─── DATA PROVIDED ───
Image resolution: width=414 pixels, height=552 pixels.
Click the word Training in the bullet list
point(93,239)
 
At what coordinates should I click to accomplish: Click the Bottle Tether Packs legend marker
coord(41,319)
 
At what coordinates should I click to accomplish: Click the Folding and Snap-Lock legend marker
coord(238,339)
───
─── DATA PROVIDED ───
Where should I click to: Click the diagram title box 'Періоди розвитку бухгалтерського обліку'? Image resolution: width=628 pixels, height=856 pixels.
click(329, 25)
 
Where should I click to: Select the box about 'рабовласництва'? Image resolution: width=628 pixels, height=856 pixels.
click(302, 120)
───
─── DATA PROVIDED ───
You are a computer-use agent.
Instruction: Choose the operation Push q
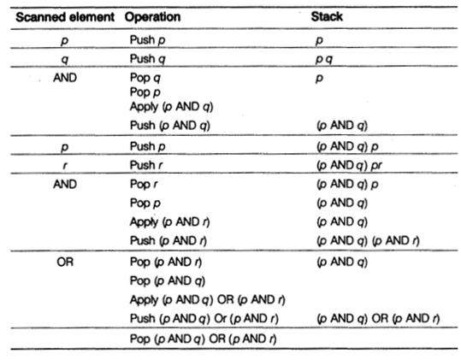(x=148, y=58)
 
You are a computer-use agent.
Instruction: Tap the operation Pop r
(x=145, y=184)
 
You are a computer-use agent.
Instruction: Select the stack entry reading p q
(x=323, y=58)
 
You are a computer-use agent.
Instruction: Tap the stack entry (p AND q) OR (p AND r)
───
» **WHAT THE EXERCISE ASKS**: Shift every coordinate in the answers by adding 22 and reproduce all lines from the line with "Where should I click to: Click" through the line with "click(302, 120)", both inclusive, with everything else unchanged.

» **WRITTEN RESPONSE**:
Where should I click to: Click the diagram title box 'Періоди розвитку бухгалтерського обліку'? Image resolution: width=628 pixels, height=856 pixels.
click(351, 47)
 
Where should I click to: Select the box about 'рабовласництва'? Image resolution: width=628 pixels, height=856 pixels.
click(324, 142)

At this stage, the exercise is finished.